WORK REQUIRED →
The entries that follow include a run beginning at the line with "You are a GUI" and ending at the line with "Task: Go to 首页 in top navigation"; restate that run word for word and leave the rest out.
-- GIVEN ENTRIES follows --
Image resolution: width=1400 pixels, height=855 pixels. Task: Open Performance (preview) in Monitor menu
-- GIVEN ENTRIES concluded --
-- GIVEN ENTRIES follows --
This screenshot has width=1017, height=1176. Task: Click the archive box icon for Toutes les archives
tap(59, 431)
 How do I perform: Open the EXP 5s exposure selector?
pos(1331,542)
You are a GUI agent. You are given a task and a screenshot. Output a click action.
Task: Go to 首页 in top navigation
-- GIVEN ENTRIES concluded --
-- GIVEN ENTRIES follows --
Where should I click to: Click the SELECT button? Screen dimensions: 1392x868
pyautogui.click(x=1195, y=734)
-- GIVEN ENTRIES concluded --
TASK OUTPUT →
You are a GUI agent. You are given a task and a screenshot. Output a click action.
Task: Go to 首页 in top navigation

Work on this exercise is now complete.